One of the best known abandoned surface mines in central Illinois is what is now Wildlife Prairie Park in Peoria County.
The park has made use of the mine terrain, animals which are native to Illinois, populate the park on the east side of Taylor Road.
There are large changes in elevation on the west side of the road offering an opportunity for a challenging Disc Golf course.
Tournaments on this course attract players from as far away as Australia.
- We've added stairways to get up and down these hills.
Once you drop down, you've got 120 foot elevation change from top to bottom.
So we have one hole, hole six, 80 foot straight down a hill, which is a unique challenge.
- We also have our mountain bike trails.
And so the mountain bike trails, this mined land is perfect for that, because it's all hilly and bumpy and the mountain bikers love it.
- [Narrator] The strip mine operation created eight lakes, one of which surrounds an old family farm.
- [Roberta] The mines wanted all this area, and they got most of it except for this spot right here but they mined all around it.
And so the family really were holdouts to the mine companies, really holding out until they sold to Wildlife Prairie Park or gave it to the park.

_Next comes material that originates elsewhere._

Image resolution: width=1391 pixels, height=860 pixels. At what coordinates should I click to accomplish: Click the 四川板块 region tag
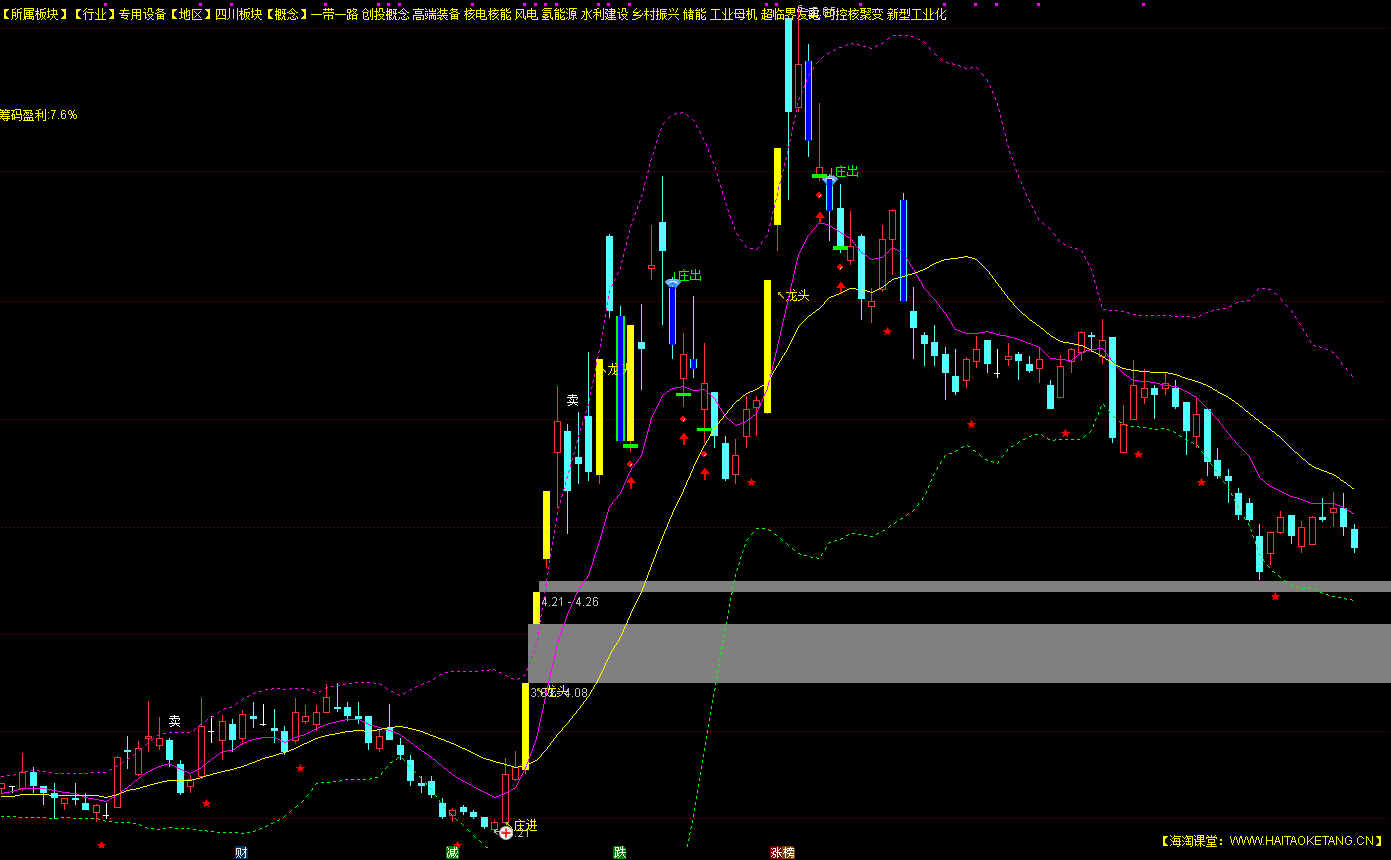tap(237, 14)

- [Narrator] Reclamation of Wildlife Prairie Park has primarily been a private effort, but public dollars are needed to care for many old abandoned mines.
Those dollars weren't available until the Federal Surface Mining Control and Reclamation Act.
It established a tax on coal production to be distributed to states to clean up mines abandoned prior to 1977.
The fee is 22 cents per ton of coal taken from active surface mines, and about 9 cents at current underground mines.
- Unfortunately, the collection of the fee to fund abandoned mine land reclamation did expire in September, 2021.
But the good news is that later that fall, Congress passed the Bipartisan Infrastructure Law, and that law did two things, it reauthorized the collection of the fee at 80% of previous levels, would've been better to be 100%, but better to be reauthorized than not at all.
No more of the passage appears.